In either case the copy of the object is not created. The actual object can be modified within the function, In case 1 the pointer in the function points to the address of the object being passed while in case 2 the reference argument is merely an alias to the object being passed.

Can we overload a function like fn(int& a,char& b) and fn(int a,int b)?

No, you cannot because the compiler cannot understand which function version you intend to call when you call it as:

int i = 10;
int j = 20;
fn(i,j);

I misread, as fn(int& a,int& b) and fn(int a,int b) instead of fn(int& a,char& b) and fn(int a,int b).
Ofcourse you can. They have distinct types and hence qualify as valid overloaded functions.

Answer 2

To begin with, your concept is slightly incorrect.
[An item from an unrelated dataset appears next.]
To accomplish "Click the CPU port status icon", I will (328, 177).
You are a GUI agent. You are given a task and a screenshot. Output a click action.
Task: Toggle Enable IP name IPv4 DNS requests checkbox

i.e. Stack is not created with a function call. Rather each thread of execution has its own stack already. It is even there when a single main is called. However an ACTIVATION record is pushed on the stack when a function is called. And the same is popped when returning from a function.

So for

1. Stack is already there and an activation record is pushed on the stack for each function call. The variables live throughout the lifetime of the object.

2. If your function takes a pointer as argument (i.e. call by reference), there will be a pointer variable pushed on the stack which is passed the address of the original variable. The original variable remains intact and modifying its value via pointer would change the original variable.

3. You can only overload functions when their signatures are different. This means type, number or order of parameters. In the e.g. you quoted, it is not possible to differentiate whether a passed int is a variable or it is an address of a variable. Hence this overload won't work.

EDIT: Point 3 above has as slight mistake. The e.g. quoted in question has second parameter different and hence qualifies as valid overload. Note that the criteria is not just the name of data type (i.e. int vs. int * is also different types), but rather the fact that given an input value, compiler should be able to differentiate and chose which overloaded version to call.